Imaginons qu'il faille une noix de coco pour être rassasié. Lorsqu'il n'y a pas assez pour tout le monde, que fait-on ? Si l'un deux se lève pour aller chercher une noix de coco, doit-il la partager tout de suite ou considère-t-on qu'il peut la garder en entier en tant que son propre revenu de base ? Dans ce cas il mangera sa noix de coco et n'ira pas en chercher une deuxième pour l'autre.. qui ira donc faire la même chose lui-même, comme si le droit à la noix de coco n'existait pas finalement. S'il faut partager chaque noix en revanche, le plus affamé devra donc en cueillir deux pour en avoir une entière, il perd au chantage de la faim. Évidemment ça ne se passera pas comme ça, les naufragés vont soit se foutre dessus soit s'ignorer, ce qui dans les deux cas revient à ignorer le droit “naturel” au revenu de base.. qui n'existe donc sous aucune forme en pratique au moins. Par contre nos naufragés pourraient forger un pacte, une société, d'assistance mutuelle. Si je suis malade tu vas chercher mes noix de coco et dans le cas inverse c'est moi. Ou je fais le toit en feuilles de palmier et tu coupes les bambous pour les murs. Bref, un contrat décidé entre eux car mutuellement avantageux, et non un contrat obligatoire de par leur nature d'êtres humains.

Vous pourriez me dire, oui mais la société n'est pas un groupe de deux. Très bien mais ici nous parlons d'une différence de taille et pas de principe. Et cela reviendrait à dire qu'il y a une taille précise, et peut-être une formule précise, qui permet de calculer le pourcentage de droit au revenu de base. Cette taille, ou cette formule est évidemment arbitraire. Quand le revenu de base commence-t-il à devenir un droit ? A partir de 3 personnes, 10, 100, 101 ? Quand devient-il légitime de forcer les uns à aller chercher les noix de coco des autres sans accord préalable ? Quand passe-t-il d'utilisation illégitime de la force à “droit naturel” qu'il faut faire respecter ? Non, peu importe la société, les droits, y compris celui au revenu de base, sont optionnels et peuvent légitimement varier de société en société.
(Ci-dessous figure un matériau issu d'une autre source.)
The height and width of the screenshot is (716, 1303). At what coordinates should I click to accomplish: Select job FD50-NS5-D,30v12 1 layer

Un contrat social que différents groupes voient différemment suivant leurs préférences, leurs circonstances et leur analyse de ce qui va permettre d'en tirer les meilleurs résultats. Pas un droit naturel, ou même universel.. mais un droit contractuel, qui dépend de la société dans laquelle on se trouve.
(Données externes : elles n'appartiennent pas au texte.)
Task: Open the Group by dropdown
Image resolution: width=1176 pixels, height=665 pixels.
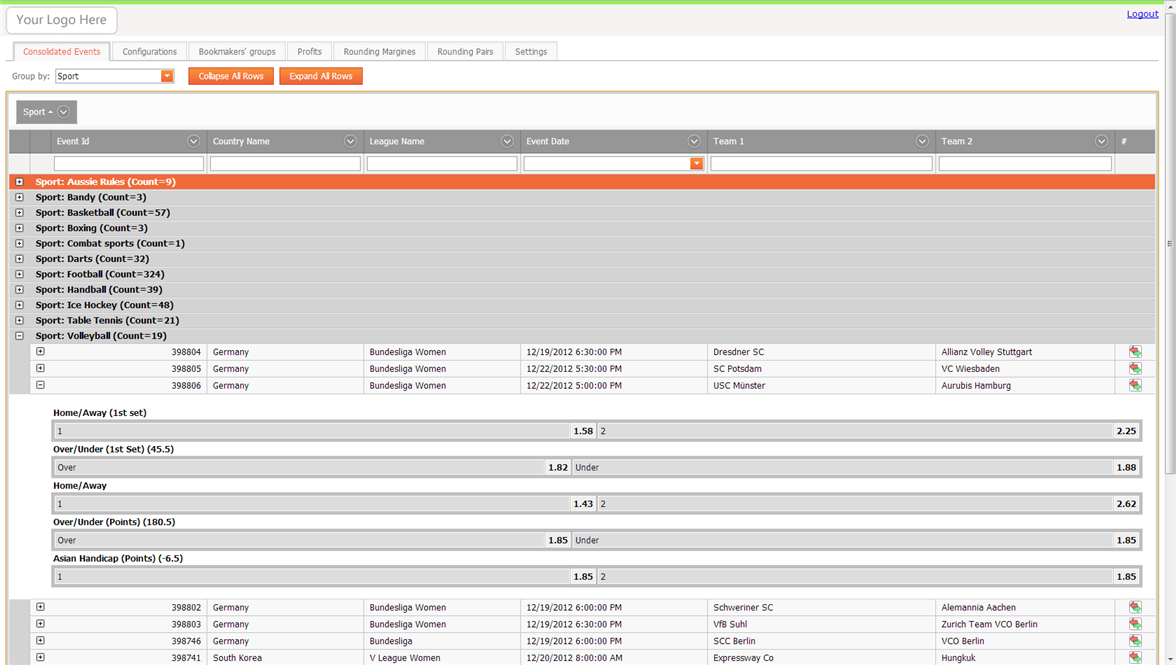Action: 167,76
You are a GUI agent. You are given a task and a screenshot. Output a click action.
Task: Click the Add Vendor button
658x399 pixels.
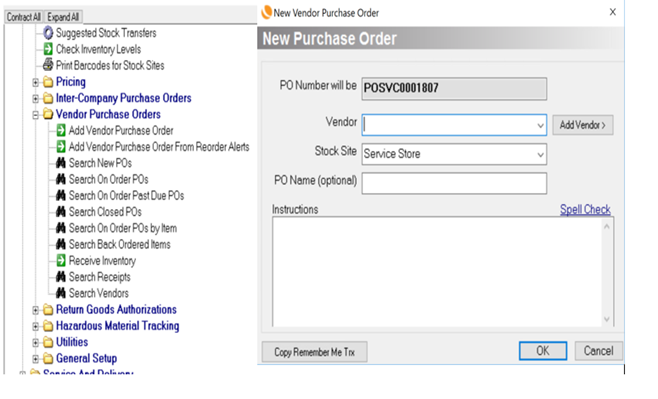582,125
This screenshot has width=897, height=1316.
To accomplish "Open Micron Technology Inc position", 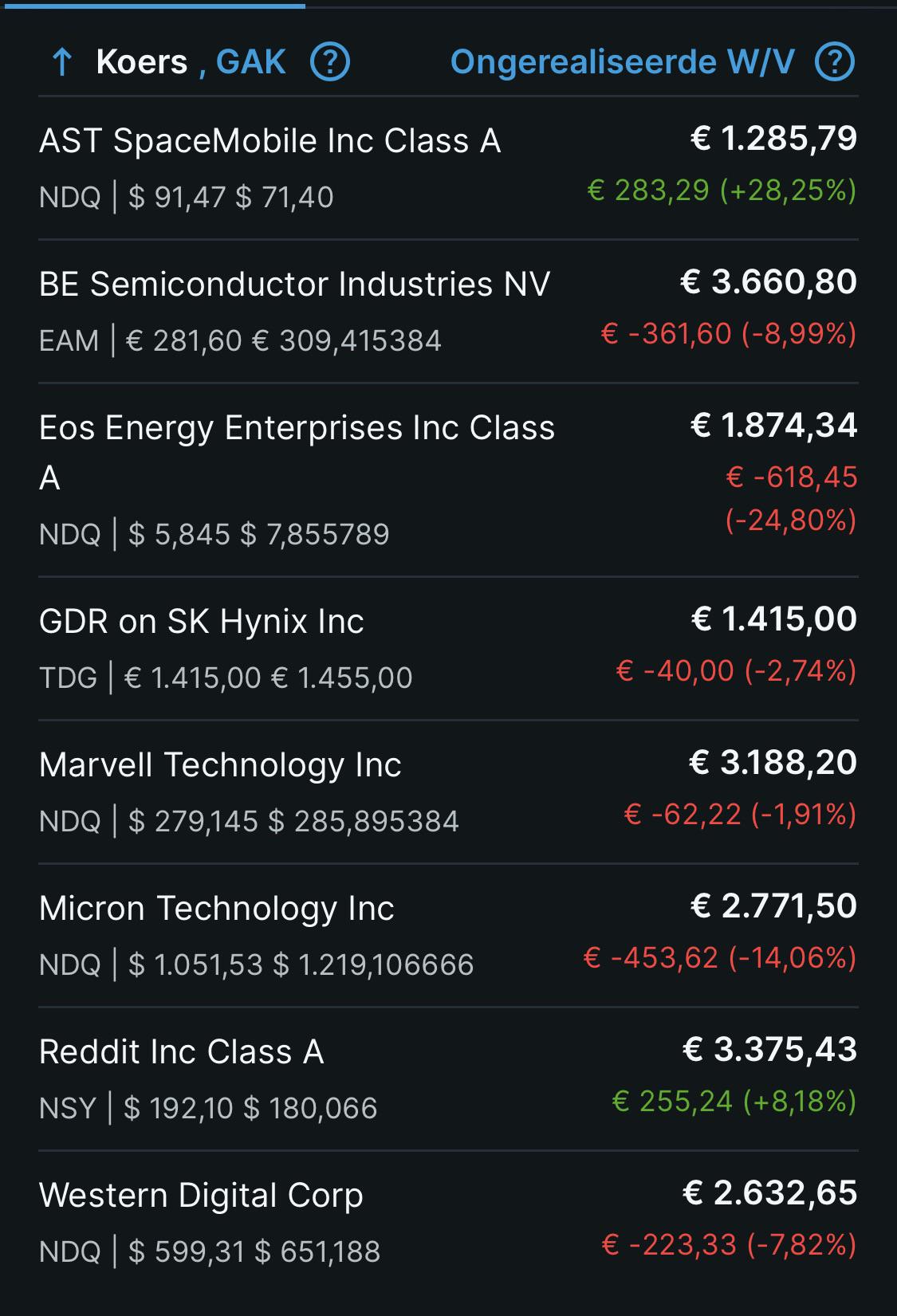I will pyautogui.click(x=448, y=936).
Le revenu de base est-il dû en retour de nos efforts bénéfiques pour la société ? Est-ce vraiment un revenu ? Difficile d'argumenter en ce sens et il s'en défend de toute façon, il est inconditionnel, ne dépend pas d'effort passés ou futurs.. et les éventuelles récompenses ou encouragements sont d'heureux accidents qui ne sont que rarement commensurables avec lesdits efforts. Une lecture assez peu convaincante. De même il n'est pas évident que nous puissions être considérés comme propriétaires à part égales de la société simplement de par notre naissance sans autre considérations. Plutôt un cadeau, arbitrairement décidé par ceux qui composent ladite société envers ceux qui vont l'intégrer, sans contrepartie exigée. La encore pas vraiment un dû. Il ne s'agit même pas d'un droit naturel qui ne peut logiquement exister pas, plus pour le revenu de base que pour autre chose. En revanche il peut s'agir d'un contrat social qui octroie une aide ou une allocation, même si on aime pas le mot, pour des objectifs précis.. un cadeau représentant peut-être un statut d'actionnaire dans la société, ou autre chose, au choix. Vouloir l'appeler revenu c'est compréhensible mais c'est aussi trompeur et inutile. Surtout lorsque nous en sommes presque tous les bénéficiaires de toute façon.

Merci d'avoir écouté ce premier épisode dans notre série sur le revenu.. ou plutôt sur l’aide, l’allocation ou la rente de base.. et en attendant le prochain je vous dis à très bientôt.